Ok, so I just bought their new album LOVE, expecting a tired, random “The Beatles, Remixed” package. I knew it was a mashup album, but I still wasn’t expecting too much of it. I knew George Martin and his son Giles produced the 26-track album , but even though George Martin was the original producer of most of the Beatles’ songs, I still thought I wouldn’t be impressed. So why did I buy it in the first place? I’m a big fan (as I stated already), and since this is being touted as “the first Beatles album since 1970”, I just had to listen to it. So how was LOVE?

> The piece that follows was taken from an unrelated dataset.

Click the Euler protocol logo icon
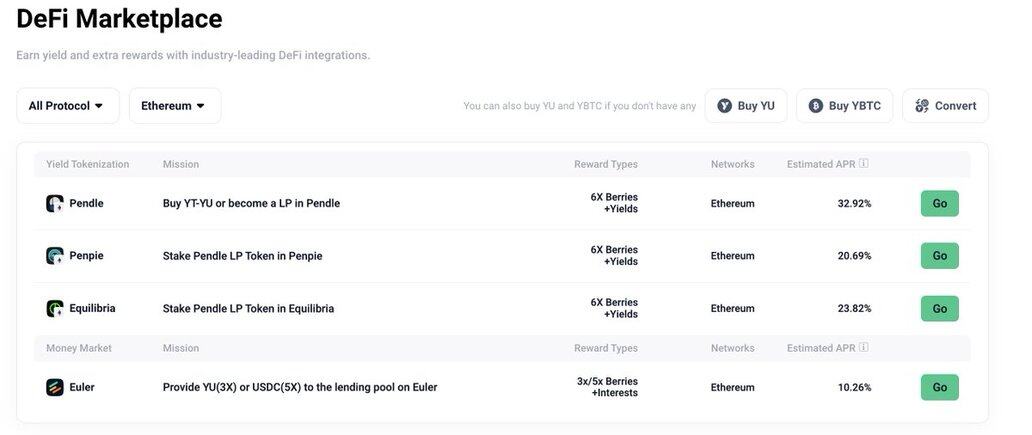 [55, 388]
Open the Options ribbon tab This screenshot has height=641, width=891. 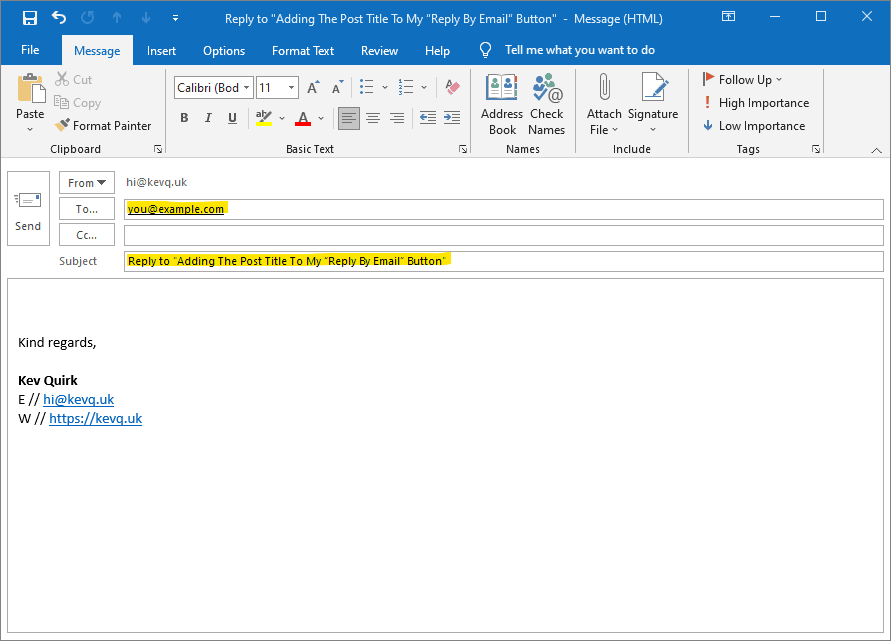(223, 50)
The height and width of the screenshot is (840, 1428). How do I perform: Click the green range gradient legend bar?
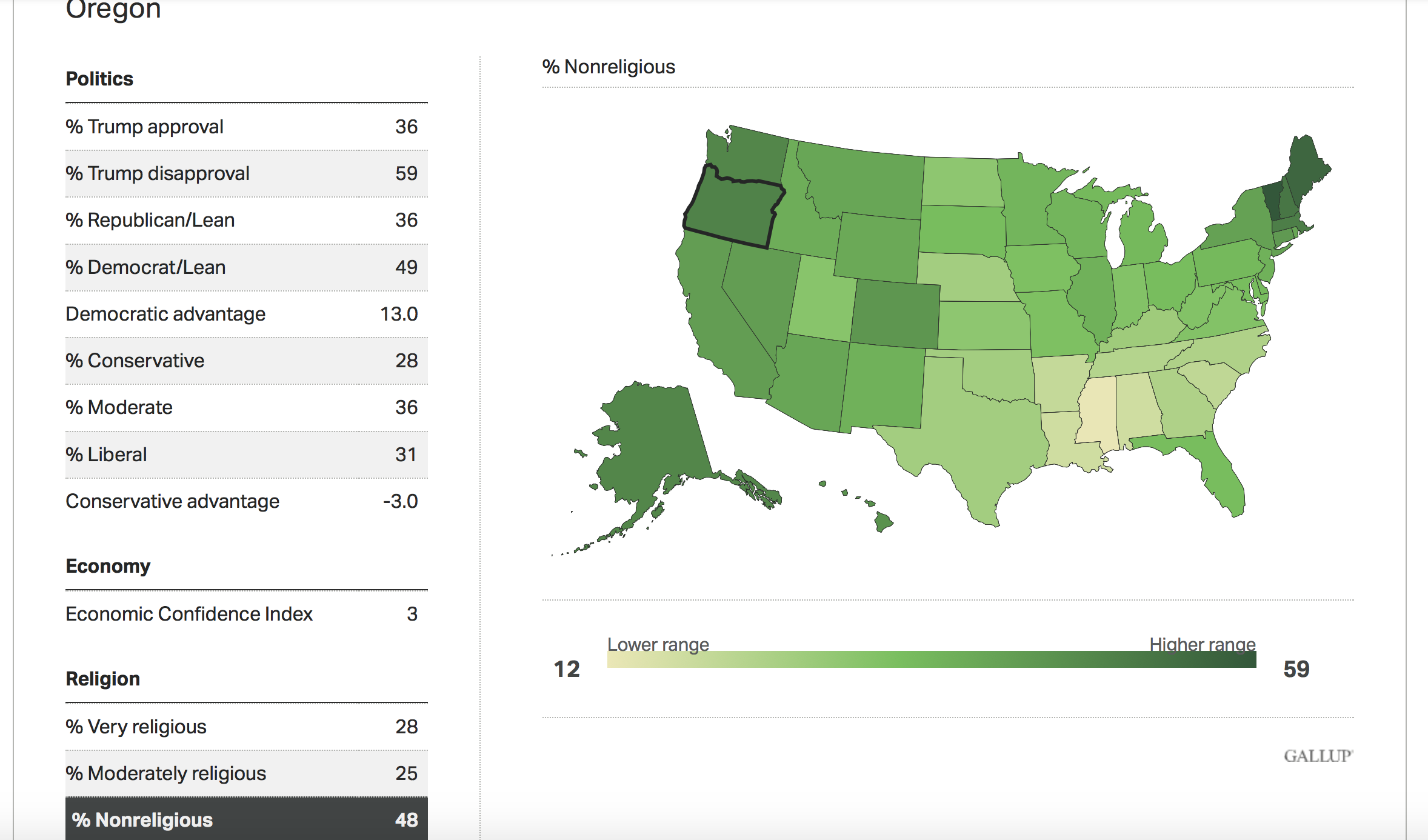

Let me just tell you this: “The Beatles, Remixed” it was not. It was something else. Totally indescribable.
Unlike my previous reviews, I won’t give you a song-by-song review of the album because the album is just one whole medley and each track being a jumble of sounds from other songs, and breaking down each track and talking about the strengths and weaknesses of each would be an exercise in futility.
So I’ll just say what I like and don’t like about LOVE.
Let me just say that since all the tracks in this album are embedded into everyone’s collective memory, a “best of” would only bore the hell out of me. I already have the original tracks, why bother with the new one?
So mixing and mashing the songs with the Beatles’ other similar songs made it work. The most stunning of these is the usage of the bass and drum line of “Tomorrow Never Knows” as the base of “Within You Without You”. These two songs were both spiritual and the merging felt inevitable.
However, some of these mashups felt awkward, like putting the string section of “Goodnight” into “Octupus’s Garden”. Just because Ringo sang them both doesn’t mean they can be mixed. Each song segues seamlessly into each other, and that means some songs have to be cut down for the sake of fitting 26 songs in one album. It’s such a shame, really, since all the tracks had been remastered and doesn’t sound tinny, unlike the originals. They sound so full and like you were with the Beatles in the studio as they were recording their tracks. So cutting down the songs means we had to miss an extra verse from “Get Back” and “Hey Jude”.
However, they kept “Help!” and “A Day In The Life” intact. And I am thankful that they only remastered “A Day In The Life”, because that song is a masterpiece in itself and can never ever be remixed. However, these songs were arranged so that they would segue seamlessly with the rest of the album.
My favorite track on the album however, has to be the haunting acoustic demo of George Harrison’s “While My Guitar Gently Weeps”, backed by a new string arrangement written by Martin. This could stand as a new single and another possible new #1 for them.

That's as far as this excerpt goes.